6 things you should know about living with a voice actor

Are you a voice actor? Do you live with one? Are you about to live with one and you're concerned every other sentence they utter will be in a foreign accent or an impression of Yakko Warner? Or are you just curious what life with a voice actor is like?

At the end of the day, voice actors are just people with a really cool job. My day often consists of a lot of emailing, researching, recording, editing, writing, and setting milestones to get ahead in my career, but this is punctuated by playing video games, watching way too many meme compilation YouTube videos, hanging out with friends, and browsing social media. Ultimately, we're not too terribly different from your average roommate.

But we are different in some ways. Here's what you may want to bear in mind regarding this whole “rooming with a voice actor” thing.

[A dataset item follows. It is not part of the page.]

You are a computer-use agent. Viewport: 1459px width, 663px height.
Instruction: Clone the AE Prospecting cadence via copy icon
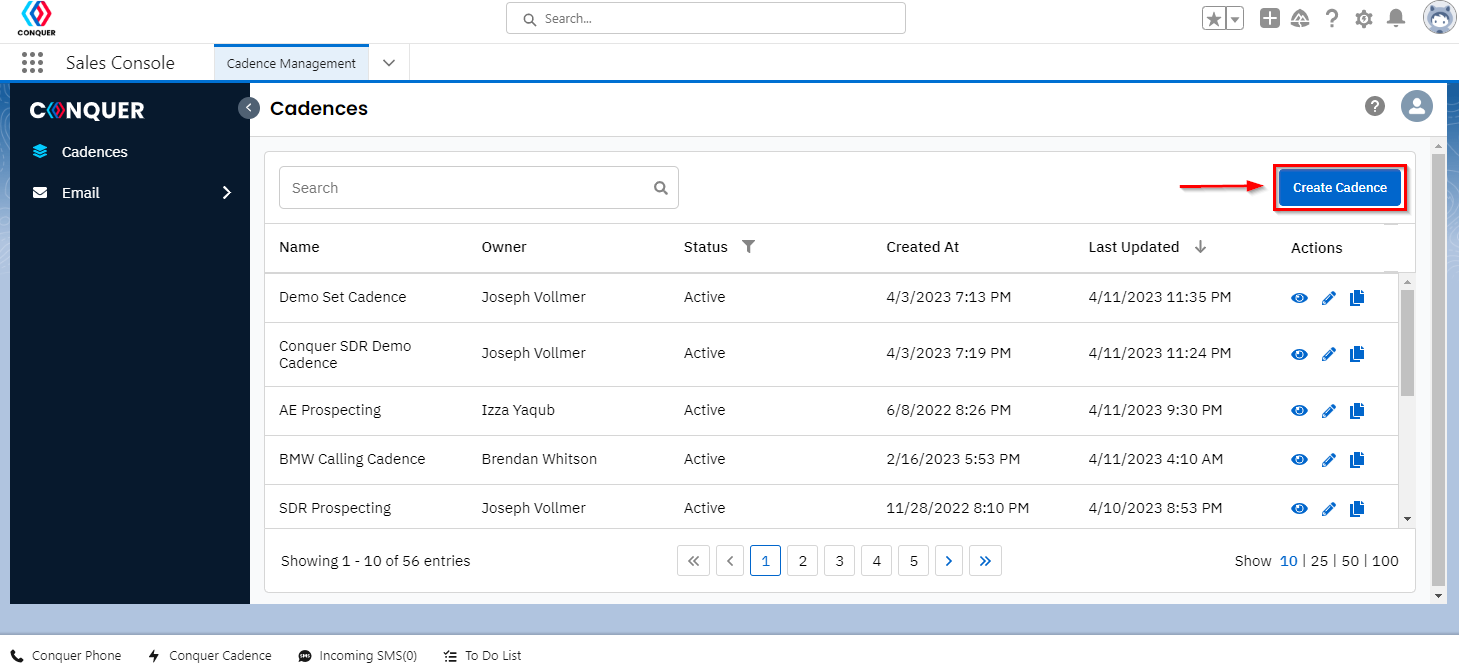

1: They will probably require an entire room (or at least a good chunk of one) for their home studio. It's a modern, enlightened era, one that thankfully means voice actors can and often do record their lines from home rather than driving to someone else's studio. The caveat here is that they need at least part of their home to resemble that impressive professional studio setup, and those usually are neither cheap nor terribly small. Voice over studios come in all shapes and sizes (I wrote about mine awhile ago, and I'm considering doing an update article talking about the issue further); however, the reality is, you'll have to come to grips with the notion that part of your home is just going to be unusable for your own stuff because your voice actor roomie has taken it over.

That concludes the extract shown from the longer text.